The tour’s first stop was at the office of Rep. Steve King (R-IA), a supporter of the Ryan budget. The nuns had planned to present the congressman with a copy of the Faithful Budget, an economic approach drafted by a group of Christian, Jewish, Muslim and other religious organizations as a rebuttal to the House budget. The Faithful Budget calls for increased aid to the poor and cuts in military spending.
Though the nuns say they had an appointment, the congressman’s office was shuttered and dark.
Tomorrow, they’ll be visiting the office of the budget’s namesake, Rep. Paul Ryan himself. The nuns will just miss Mitt Romney, whose own bus tour passed through Ryan’s hometown of Janesville, Wisconsin this morning. Ryan, a Catholic, has said his faith played a role in the drafting of his budget.
“The Holy Father himself, Pope Benedict, has charged [that] governments, communities and individuals running up high debt levels are ‘living at the expense of future generations, and living in untruth….

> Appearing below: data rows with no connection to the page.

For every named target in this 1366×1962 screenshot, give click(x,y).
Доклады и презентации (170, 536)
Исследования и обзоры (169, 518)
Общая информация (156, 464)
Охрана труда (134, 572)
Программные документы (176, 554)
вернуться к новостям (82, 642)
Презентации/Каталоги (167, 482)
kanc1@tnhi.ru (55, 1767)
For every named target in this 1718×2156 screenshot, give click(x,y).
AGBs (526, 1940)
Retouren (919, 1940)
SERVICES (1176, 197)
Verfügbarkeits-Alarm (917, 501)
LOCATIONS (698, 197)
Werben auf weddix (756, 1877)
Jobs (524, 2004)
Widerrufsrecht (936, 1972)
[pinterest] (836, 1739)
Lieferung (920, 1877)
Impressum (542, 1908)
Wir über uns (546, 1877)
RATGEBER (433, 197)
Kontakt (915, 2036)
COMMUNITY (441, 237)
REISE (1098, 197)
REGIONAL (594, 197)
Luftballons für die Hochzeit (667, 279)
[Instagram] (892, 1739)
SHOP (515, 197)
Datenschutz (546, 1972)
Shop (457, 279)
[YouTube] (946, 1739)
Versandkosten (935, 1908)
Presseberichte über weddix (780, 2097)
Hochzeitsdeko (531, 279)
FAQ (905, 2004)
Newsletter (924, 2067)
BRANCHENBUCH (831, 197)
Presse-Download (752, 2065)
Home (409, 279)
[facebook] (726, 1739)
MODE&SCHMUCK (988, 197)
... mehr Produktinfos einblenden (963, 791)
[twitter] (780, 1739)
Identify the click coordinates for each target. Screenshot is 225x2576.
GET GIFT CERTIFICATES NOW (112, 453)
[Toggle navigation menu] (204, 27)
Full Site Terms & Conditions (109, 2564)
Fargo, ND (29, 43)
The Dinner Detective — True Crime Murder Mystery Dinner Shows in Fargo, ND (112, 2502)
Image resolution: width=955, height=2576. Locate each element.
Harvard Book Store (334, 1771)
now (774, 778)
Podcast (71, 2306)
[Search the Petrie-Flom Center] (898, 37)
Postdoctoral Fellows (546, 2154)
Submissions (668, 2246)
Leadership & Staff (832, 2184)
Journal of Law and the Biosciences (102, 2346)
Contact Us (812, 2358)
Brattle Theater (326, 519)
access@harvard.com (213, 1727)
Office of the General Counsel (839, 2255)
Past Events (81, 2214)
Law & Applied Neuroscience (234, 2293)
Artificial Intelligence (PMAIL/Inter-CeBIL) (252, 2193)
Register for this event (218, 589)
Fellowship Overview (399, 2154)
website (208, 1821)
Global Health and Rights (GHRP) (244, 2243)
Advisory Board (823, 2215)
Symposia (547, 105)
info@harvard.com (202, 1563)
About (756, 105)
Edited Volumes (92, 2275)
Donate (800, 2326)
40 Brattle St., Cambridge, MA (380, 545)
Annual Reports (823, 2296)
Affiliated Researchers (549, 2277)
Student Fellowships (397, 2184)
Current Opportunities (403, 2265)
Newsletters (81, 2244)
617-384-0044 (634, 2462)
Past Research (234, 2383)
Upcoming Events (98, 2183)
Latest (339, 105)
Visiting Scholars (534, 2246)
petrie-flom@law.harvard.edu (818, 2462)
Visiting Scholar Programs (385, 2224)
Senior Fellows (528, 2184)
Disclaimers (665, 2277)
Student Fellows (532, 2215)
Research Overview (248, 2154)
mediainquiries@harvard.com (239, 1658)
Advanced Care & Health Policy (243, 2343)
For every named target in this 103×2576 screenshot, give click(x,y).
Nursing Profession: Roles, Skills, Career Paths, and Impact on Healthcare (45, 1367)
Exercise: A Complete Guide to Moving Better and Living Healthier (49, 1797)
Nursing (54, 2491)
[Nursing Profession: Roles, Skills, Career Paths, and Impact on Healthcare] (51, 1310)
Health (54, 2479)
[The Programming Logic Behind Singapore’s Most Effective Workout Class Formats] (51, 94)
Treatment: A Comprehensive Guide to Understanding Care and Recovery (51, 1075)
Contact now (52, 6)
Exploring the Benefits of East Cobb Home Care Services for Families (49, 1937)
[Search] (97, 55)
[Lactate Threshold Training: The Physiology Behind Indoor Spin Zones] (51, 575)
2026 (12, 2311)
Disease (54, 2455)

Our budget offers a better path consistent with the timeless principles of our nation’s founding and, frankly, consistent with how I understand my Catholic faith. We put faith in people, not in government.”
But Sister Simone Campbell, who organized the Nuns on the Bus tour, has a different interpretation, which she explained to our producer Andy Fredericks:
“Pope Benedict says that until people have justice you can’t give charity; justice is what is owed by society to a person, and charity is largesse above it….
We try to live in relation to people at the margins of society and lift all up for justice. Where there is one bit of injustice, we all suffer.”